Mindestlohnkommission vor entscheidender Sitzung: Ein Balanceakt zwischen Erwartungen und Ökonomie
Am Freitag wird die Mindestlohnkommission ihre Neufestlegung der gesetzlichen Lohnuntergrenze bekanntgeben. Die Verhandlungsführer Steffen Kampeter und Stefan Körzell wollen dazu gemeinsam mit der Vorsitzenden des Gremiums, Christiane Schönefeld, berichten. Diese Sitzung markiert den fünften Beschluss der Kommission, deren Aufgabe es ist, den Mindestlohn für Deutschland tariflich festzulegen – ein Ansatz, den CDU-Generalsekretär Carsten Linnemann als korrekt und unabhängig von politischen Einflüssen begrüßt. Er hofft auf einen einstimmigen Beschluss.
Allerdings scheint ein Scheitern der Gespräche nicht ausgeschlossen, da die Positionen der Arbeitgeber und Gewerkschaften in den letzten Verhandlungen weit auseinander lagen.

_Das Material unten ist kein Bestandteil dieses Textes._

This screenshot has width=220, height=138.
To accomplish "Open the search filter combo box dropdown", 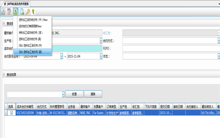I will click(64, 94).
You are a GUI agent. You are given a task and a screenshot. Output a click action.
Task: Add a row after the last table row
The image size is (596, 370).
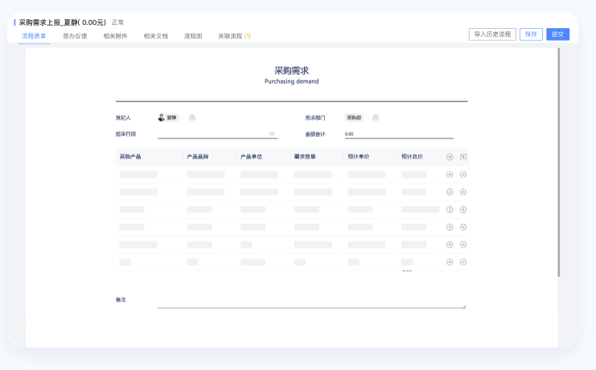(450, 261)
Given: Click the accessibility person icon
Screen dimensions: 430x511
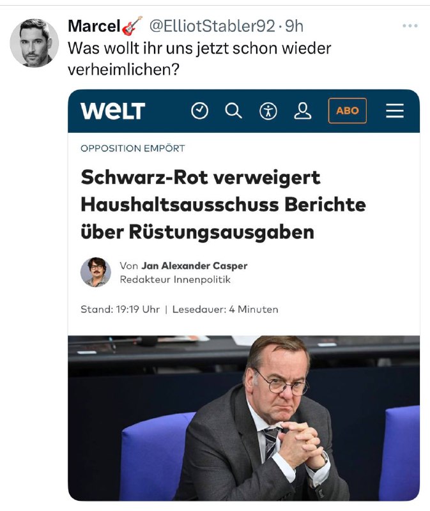Looking at the screenshot, I should click(x=268, y=111).
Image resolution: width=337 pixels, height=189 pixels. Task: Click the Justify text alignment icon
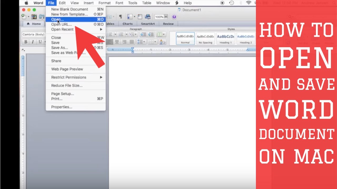(132, 42)
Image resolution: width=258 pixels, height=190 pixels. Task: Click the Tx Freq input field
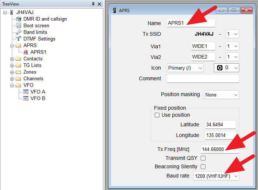[220, 149]
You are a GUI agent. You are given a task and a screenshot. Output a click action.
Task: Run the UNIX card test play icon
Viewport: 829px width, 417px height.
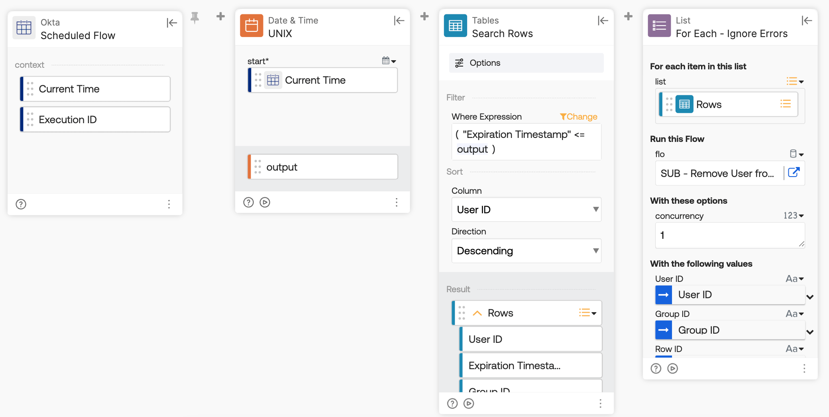pos(265,203)
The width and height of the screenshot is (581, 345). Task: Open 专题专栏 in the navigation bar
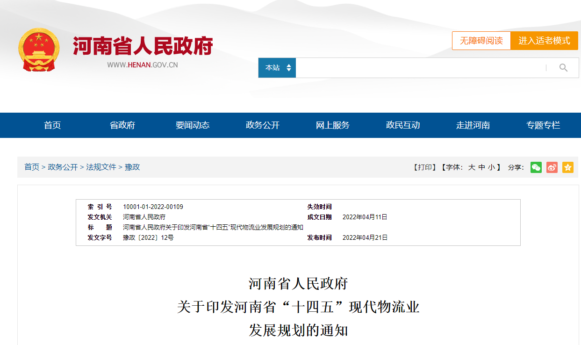click(543, 125)
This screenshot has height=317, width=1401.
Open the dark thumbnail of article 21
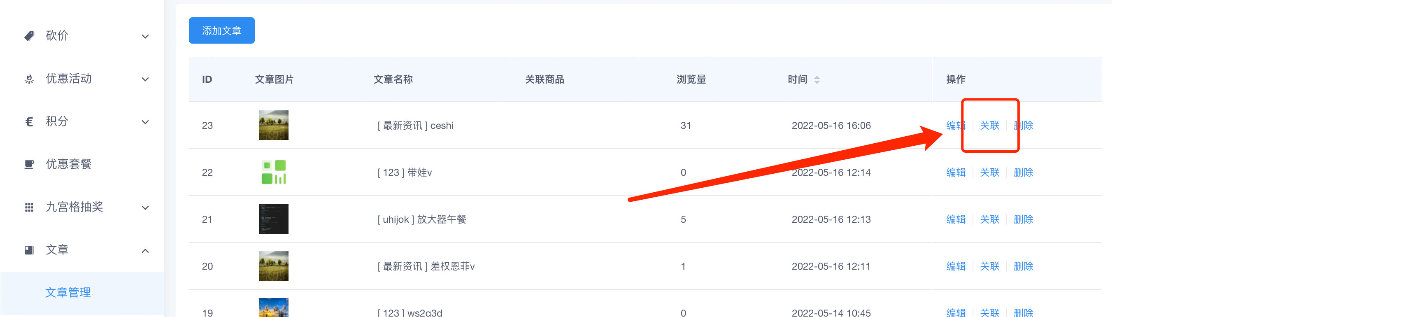[x=274, y=219]
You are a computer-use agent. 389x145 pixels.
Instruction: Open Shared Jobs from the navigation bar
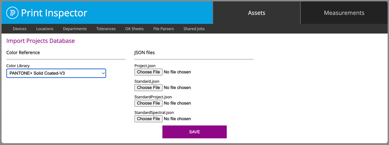pos(194,29)
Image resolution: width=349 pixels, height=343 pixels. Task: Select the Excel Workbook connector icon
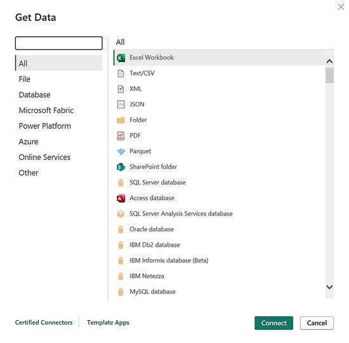pos(121,58)
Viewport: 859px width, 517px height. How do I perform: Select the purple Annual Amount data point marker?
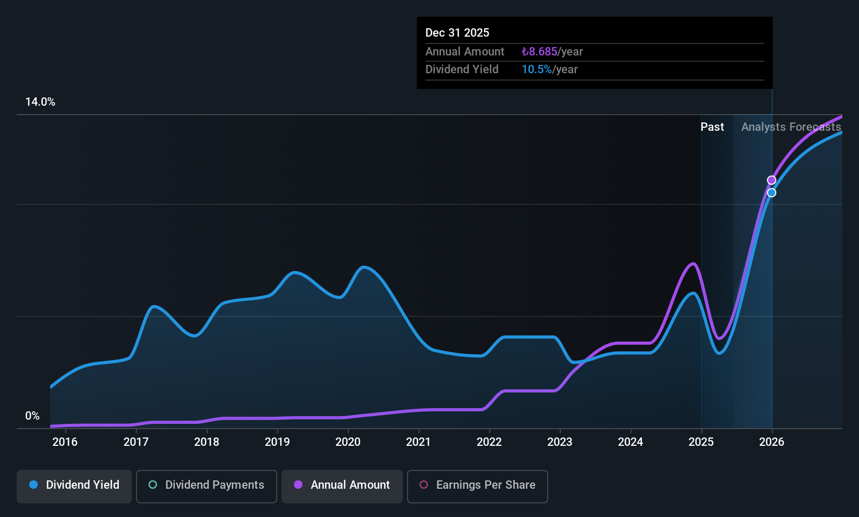pos(772,180)
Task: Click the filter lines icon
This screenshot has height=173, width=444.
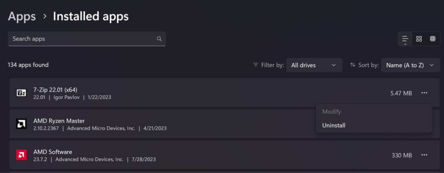Action: pos(255,65)
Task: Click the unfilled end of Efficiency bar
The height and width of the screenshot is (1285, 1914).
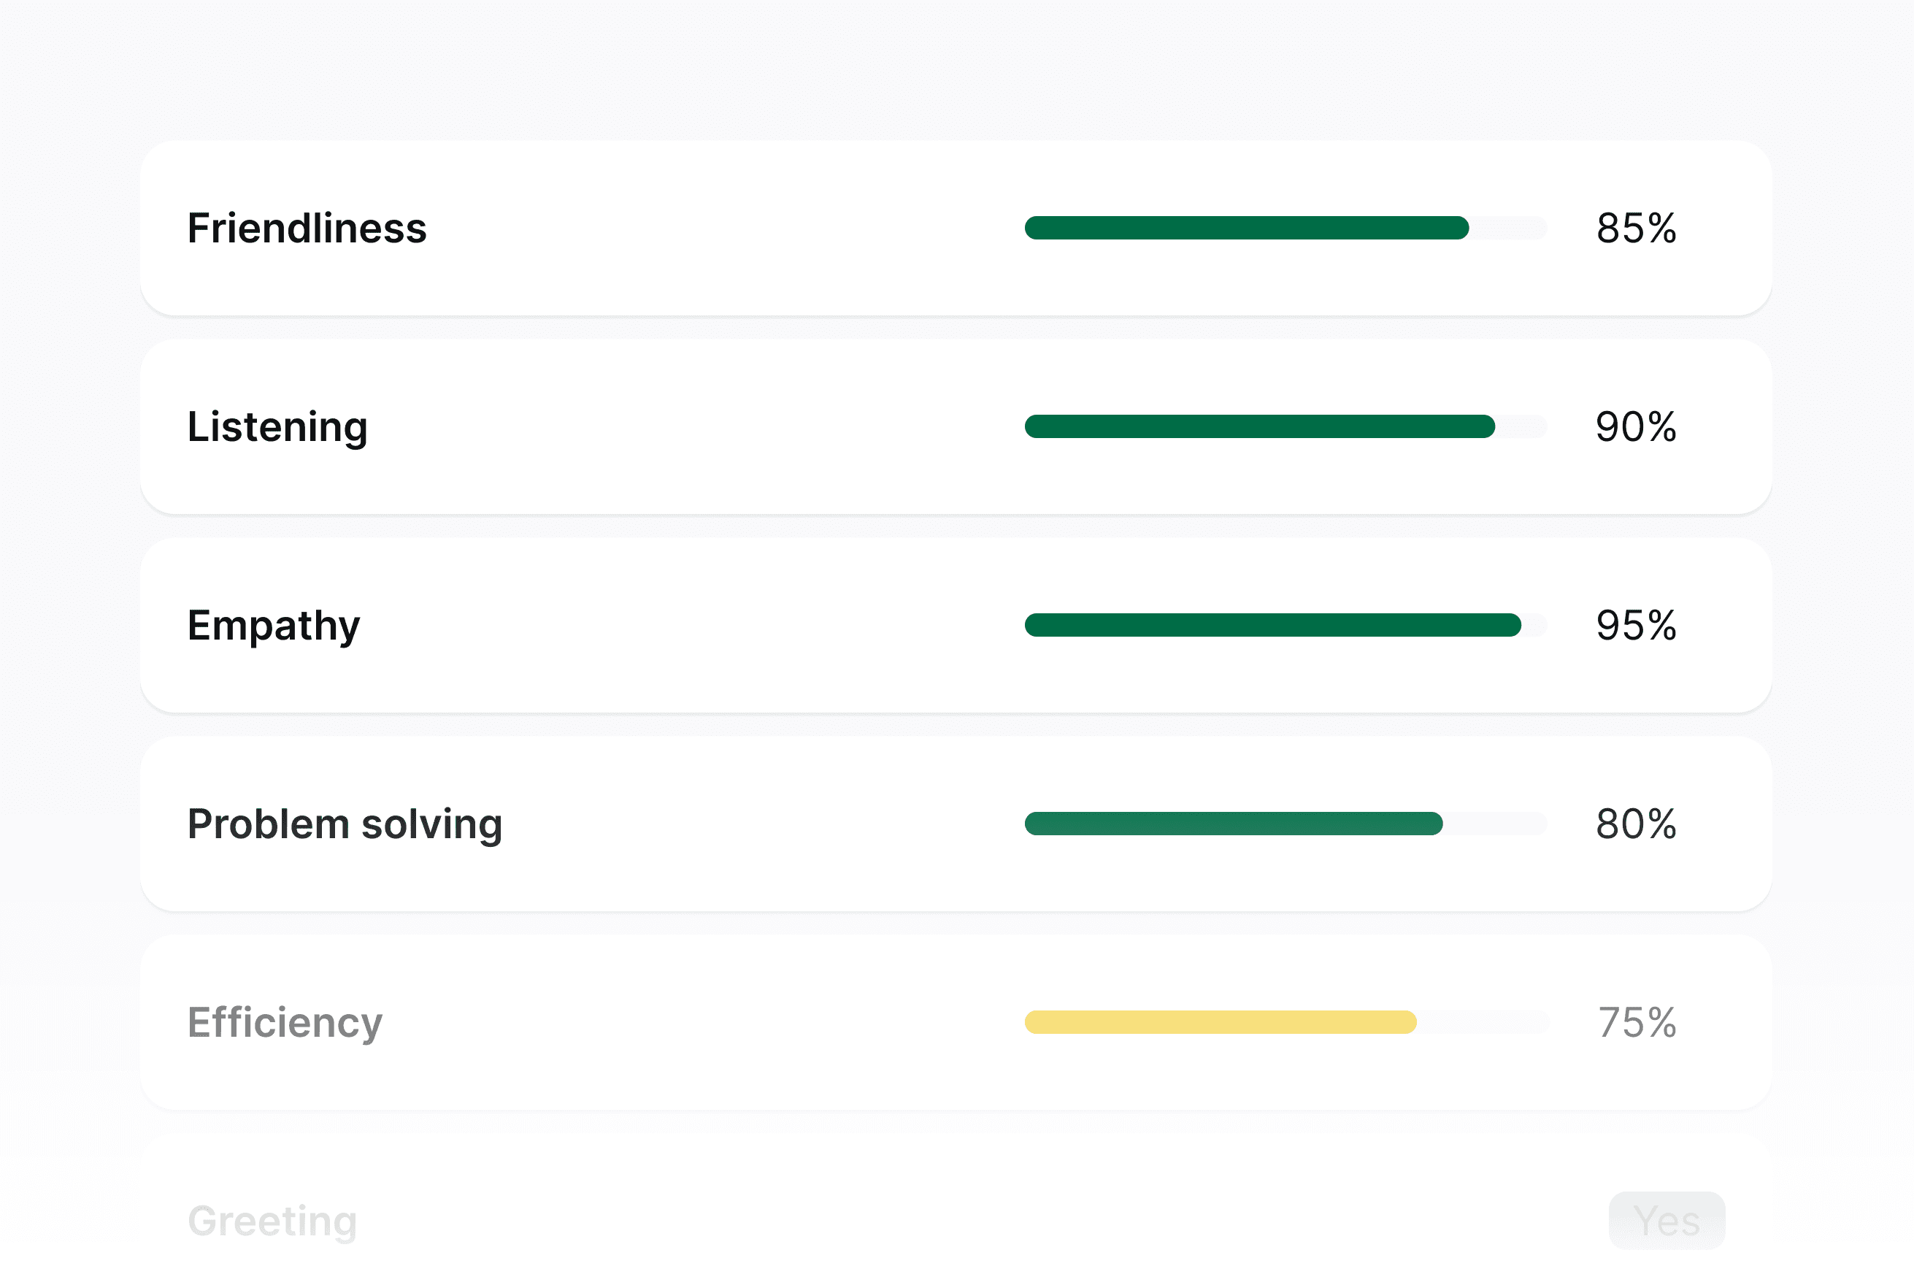Action: pyautogui.click(x=1483, y=1022)
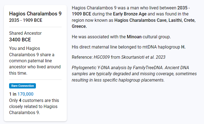Click the FamilyTreeDNA phylogenetic analysis note
Screen dimensions: 204x124
[x=134, y=74]
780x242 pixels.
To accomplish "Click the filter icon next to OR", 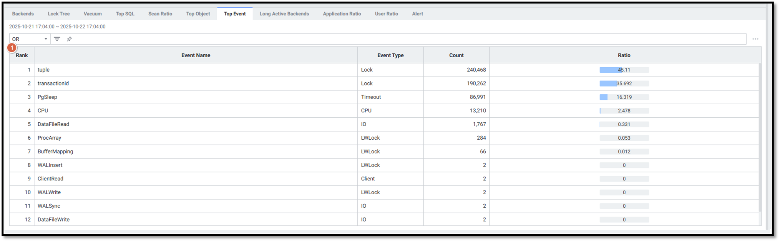I will [x=57, y=39].
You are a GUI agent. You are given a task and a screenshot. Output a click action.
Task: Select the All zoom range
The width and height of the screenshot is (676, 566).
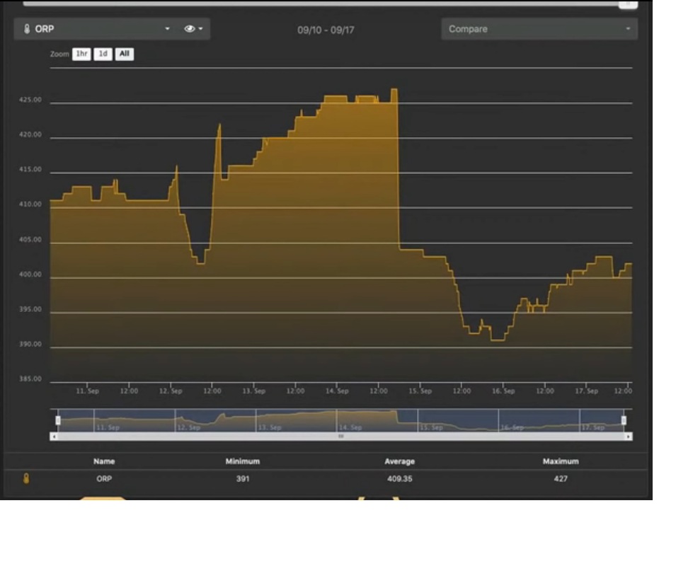pyautogui.click(x=125, y=54)
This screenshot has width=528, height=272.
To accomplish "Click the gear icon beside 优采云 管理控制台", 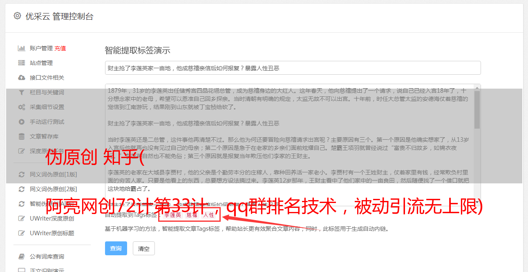I will click(17, 16).
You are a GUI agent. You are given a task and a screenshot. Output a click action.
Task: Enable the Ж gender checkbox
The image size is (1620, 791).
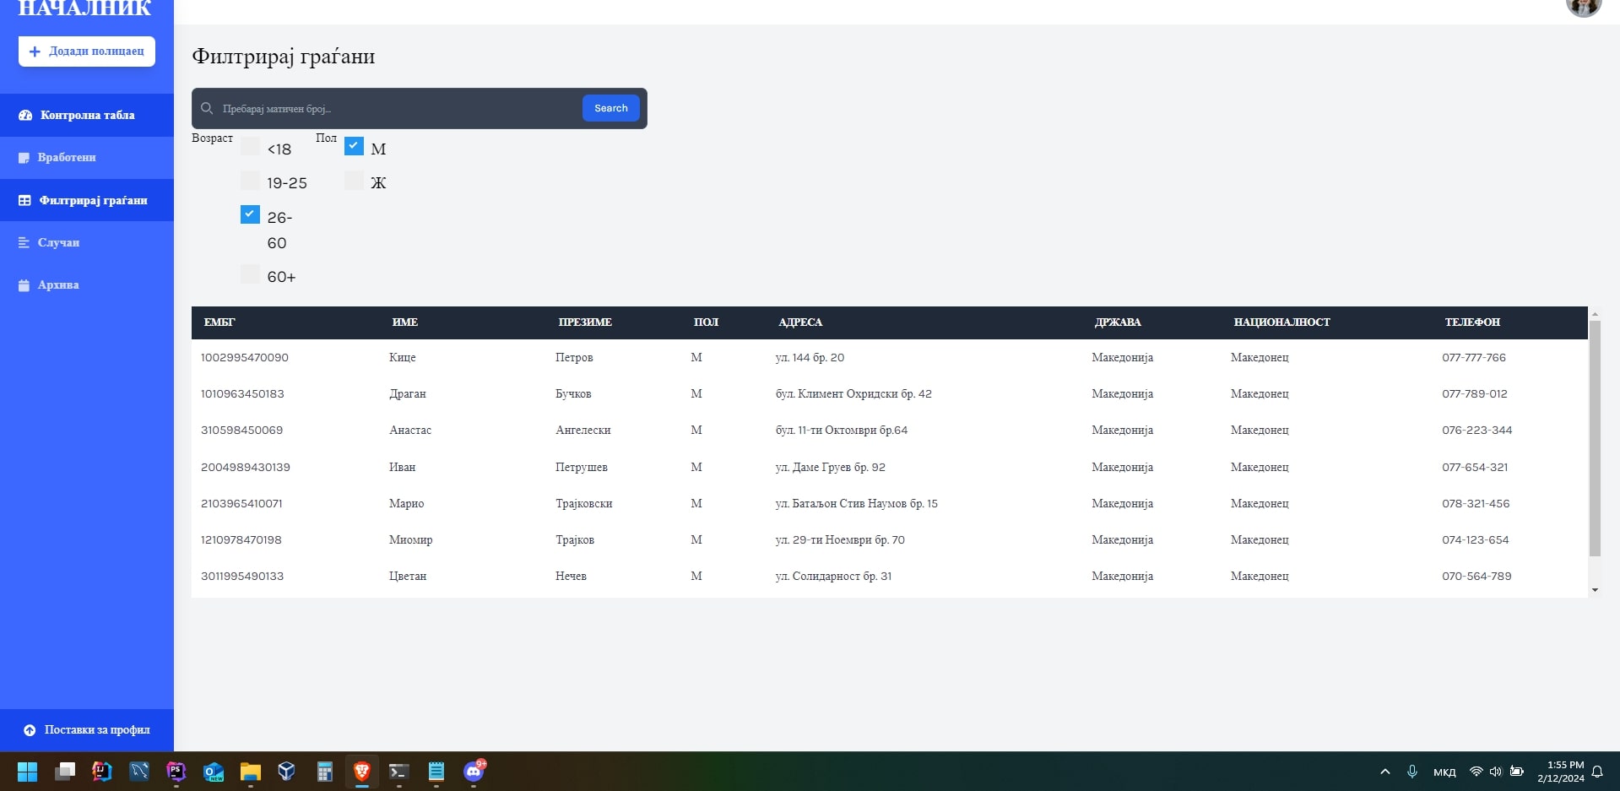click(354, 181)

Schönefeld hatte bereits im April klargemacht, dass ein Beschluss bis spätestens 30. Juni erfolgen müsse. Der aktuelle Mindestlohn beträgt 12,82 Euro pro Stunde, wobei die Arbeitgeber vor den möglichen ökonomischen Auswirkungen einer deutlichen Erhöhung warnen. Angesichts drohender Rezessionen in Deutschland fordern die Arbeitgeber Vorsicht.
Die Gewerkschaften stehen fest hinter ihrer Forderung von 15,27 Euro pro Stunde für 2026, um EU-Vorgaben zu erfüllen. SPD und Gewerkschaften streben 15 Euro an, während die Union auf die Unabhängigkeit der Sozialpartner pocht. Im Koalitionsvertrag wird dieser Betrag ebenfalls als realistisches Szenario skizziert, der abhängig von der Tarif- und Lohnentwicklung erreicht werden könnte.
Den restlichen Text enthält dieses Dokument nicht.